**WRITTEN PROBLEM:** Which lines in the entries below contain the string "computer" with the same capitalization? Copy each of those lines in full.

**DATA IN THIS EXERCISE:**
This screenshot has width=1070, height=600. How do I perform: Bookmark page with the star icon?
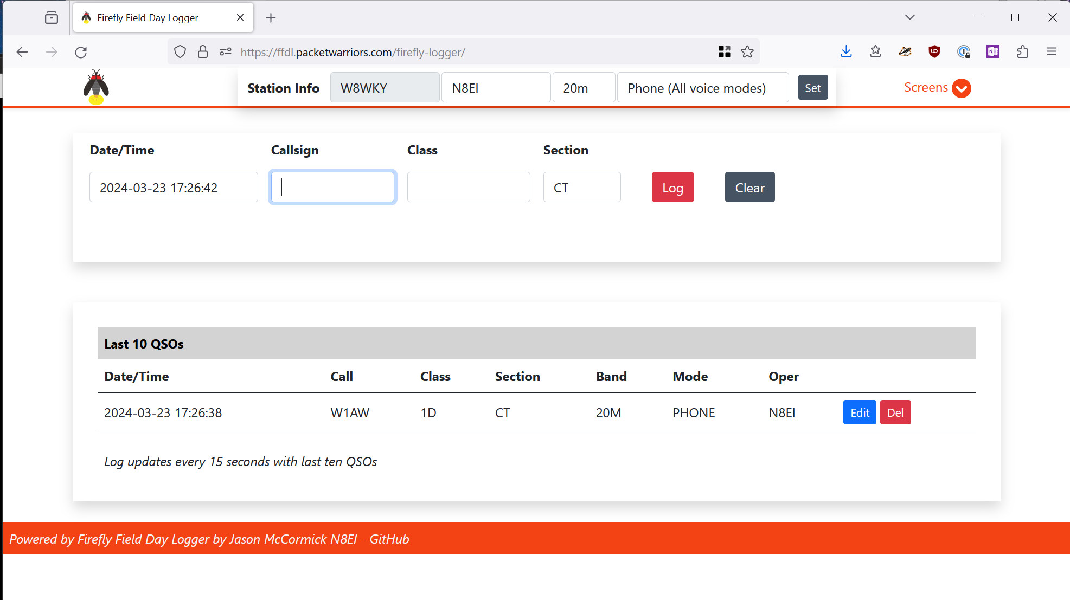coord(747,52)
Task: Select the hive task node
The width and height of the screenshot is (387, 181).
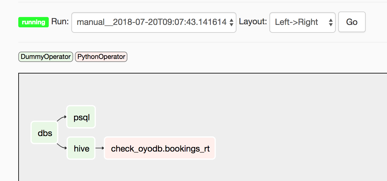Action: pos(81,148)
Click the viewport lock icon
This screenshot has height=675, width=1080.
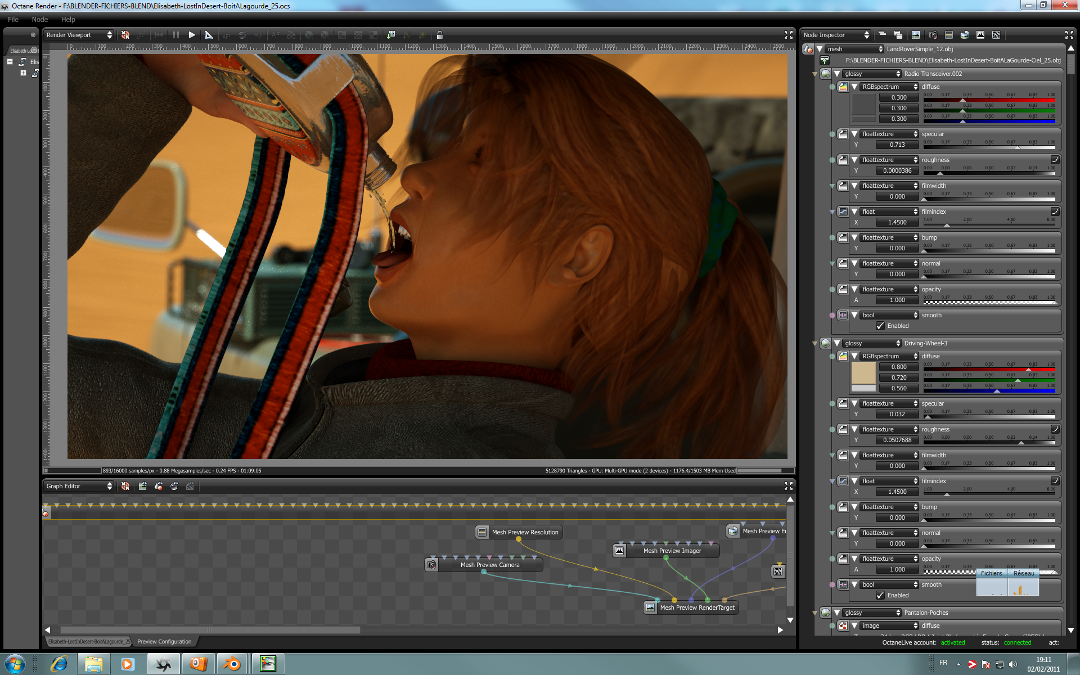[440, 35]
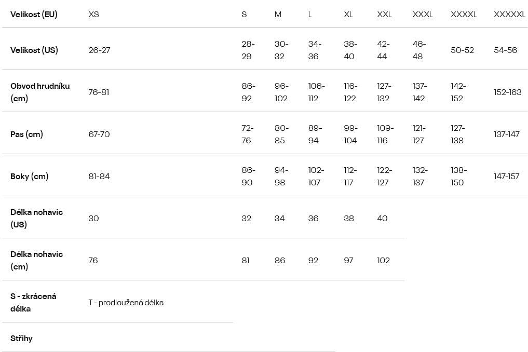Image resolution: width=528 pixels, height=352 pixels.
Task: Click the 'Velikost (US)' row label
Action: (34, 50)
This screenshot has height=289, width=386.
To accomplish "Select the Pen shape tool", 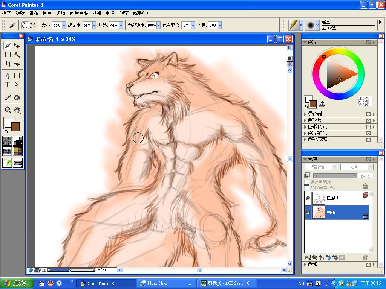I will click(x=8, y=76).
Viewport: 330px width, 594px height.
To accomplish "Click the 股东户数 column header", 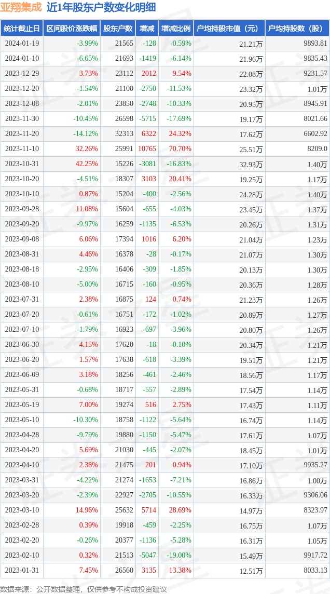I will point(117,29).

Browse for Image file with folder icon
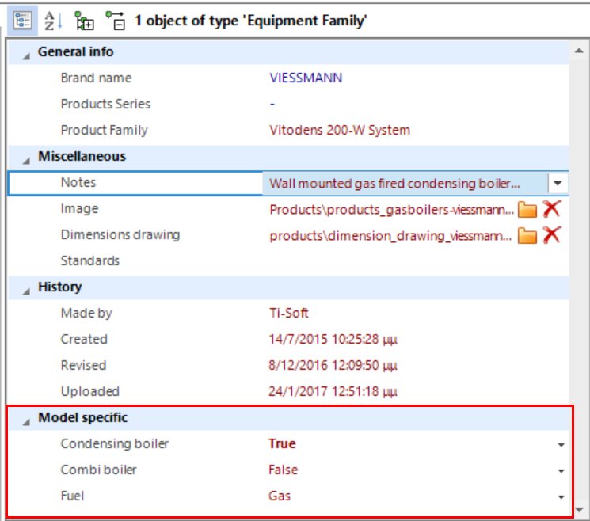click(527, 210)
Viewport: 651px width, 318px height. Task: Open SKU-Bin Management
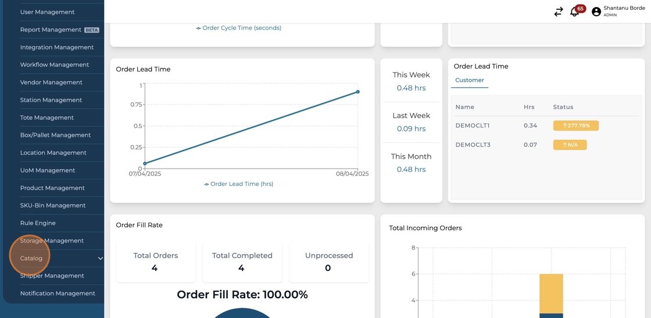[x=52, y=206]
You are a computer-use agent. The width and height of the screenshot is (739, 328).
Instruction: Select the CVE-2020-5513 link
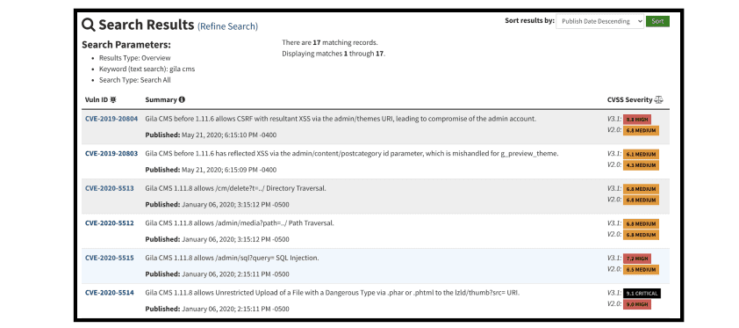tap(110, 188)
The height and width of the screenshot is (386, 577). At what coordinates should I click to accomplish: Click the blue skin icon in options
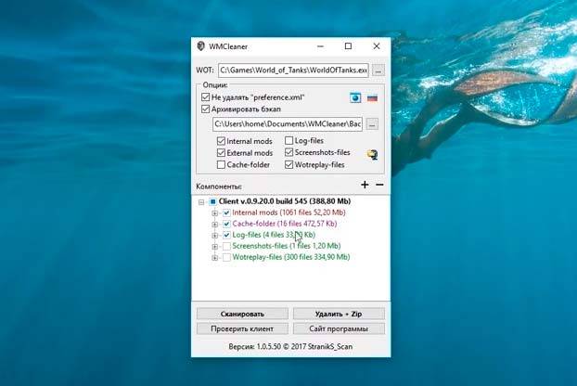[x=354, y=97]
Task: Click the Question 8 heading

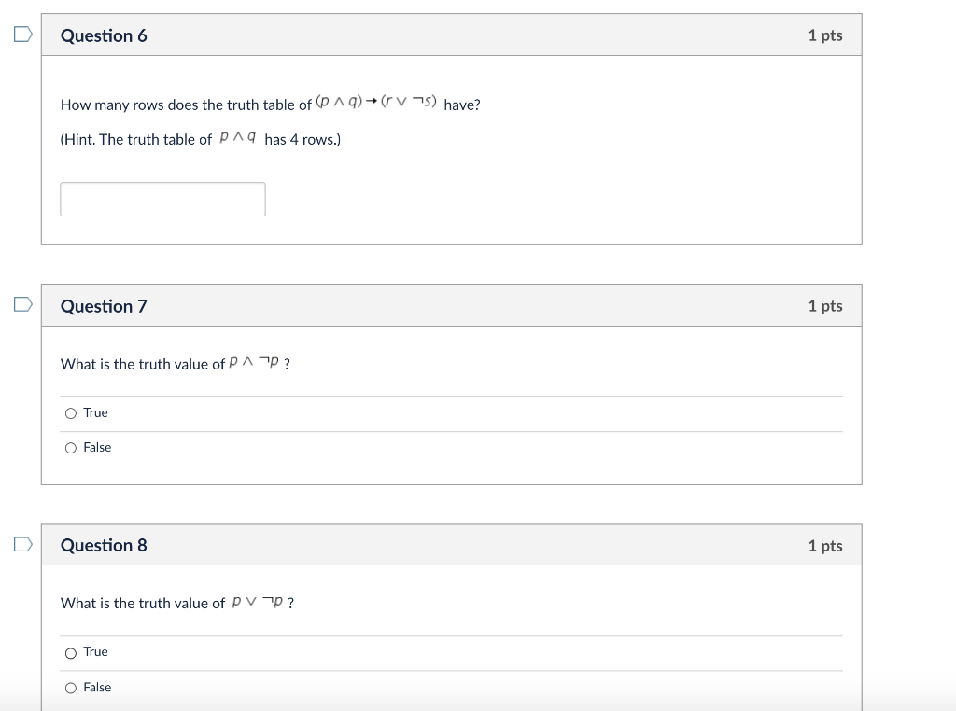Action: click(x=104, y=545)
==
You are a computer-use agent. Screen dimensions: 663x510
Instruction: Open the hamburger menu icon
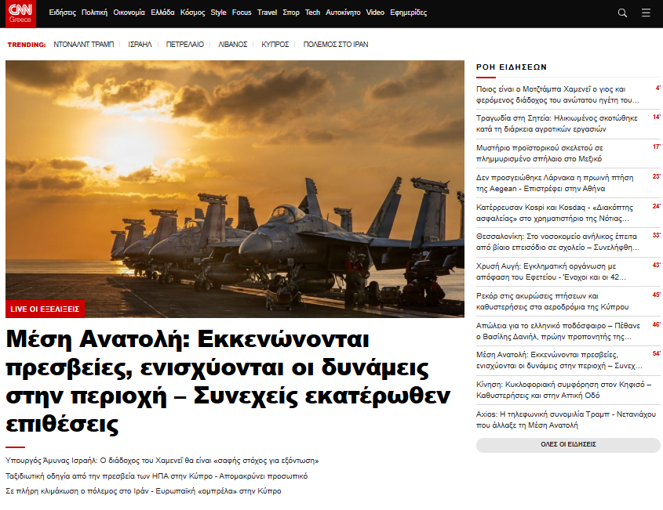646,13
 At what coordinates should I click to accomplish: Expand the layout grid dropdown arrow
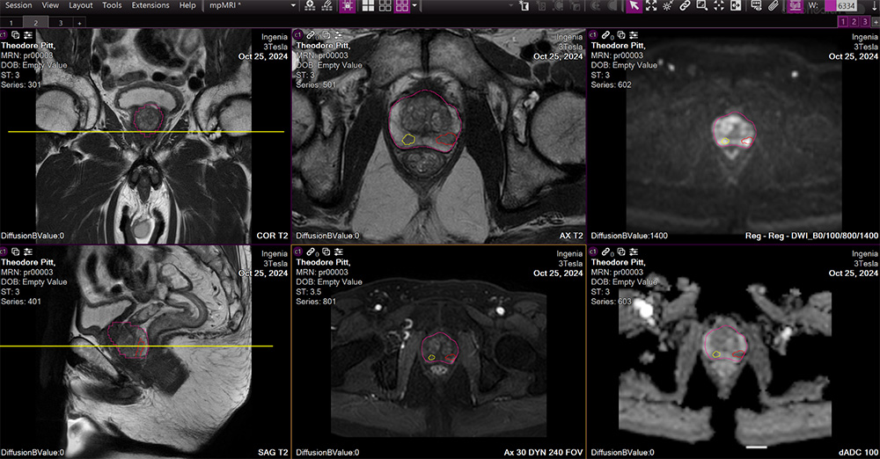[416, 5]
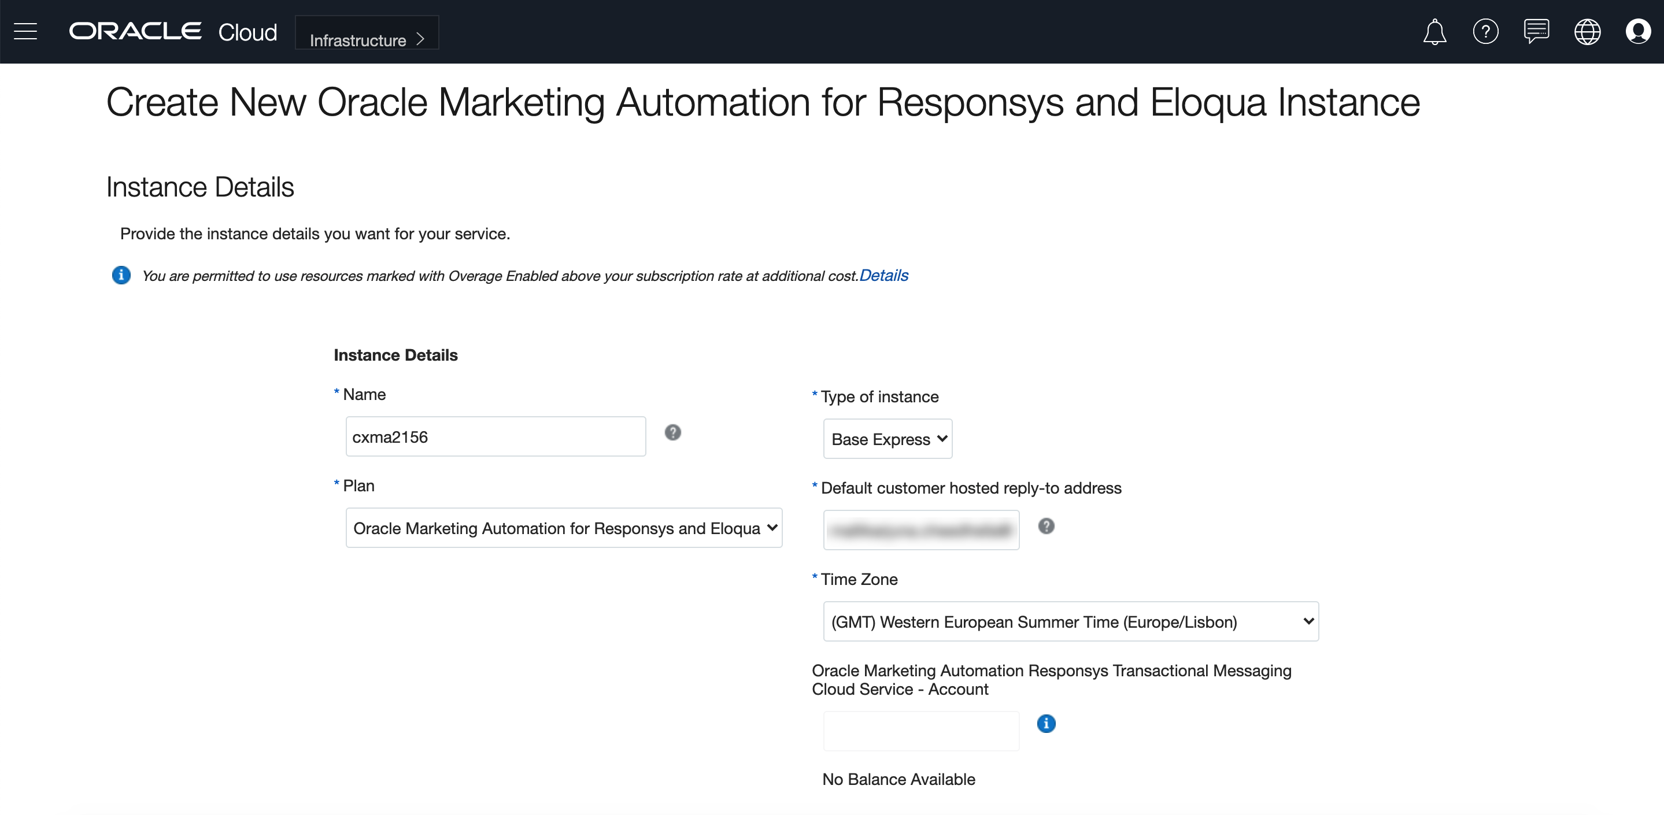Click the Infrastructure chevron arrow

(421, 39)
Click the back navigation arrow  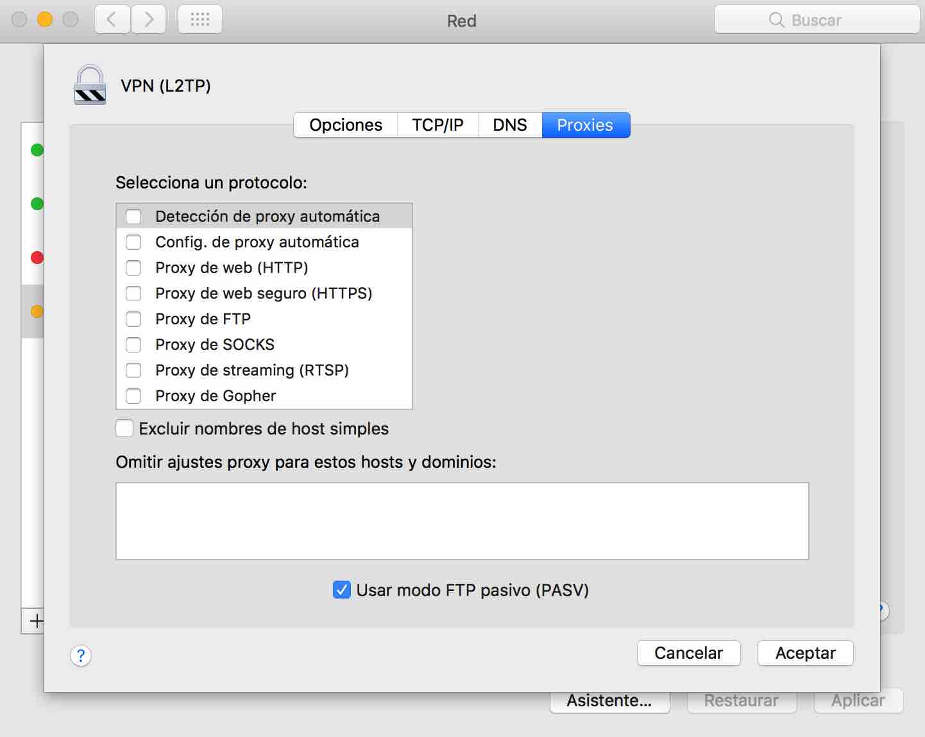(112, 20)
...
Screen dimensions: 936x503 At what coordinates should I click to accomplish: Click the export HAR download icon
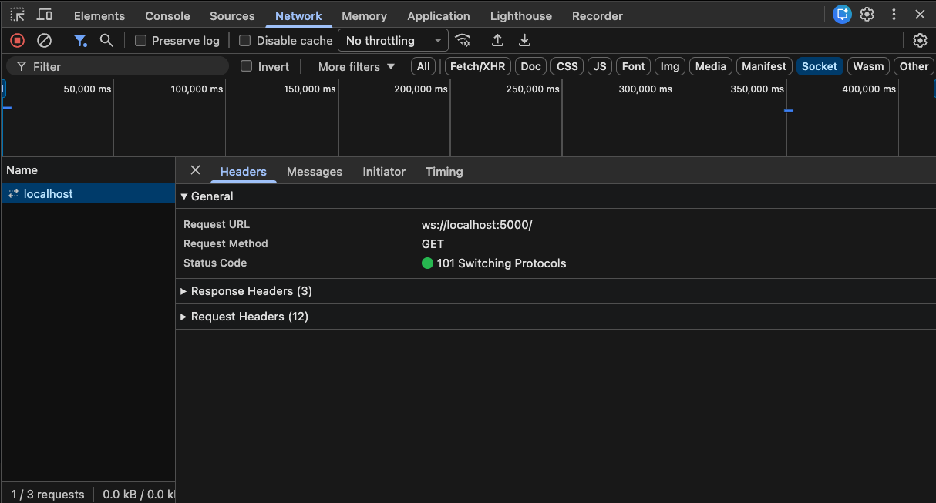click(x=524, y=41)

**RESULT BELOW:**
You are a computer-use agent. The width and height of the screenshot is (739, 328).
You are a computer-use agent. Screen dimensions: 663x510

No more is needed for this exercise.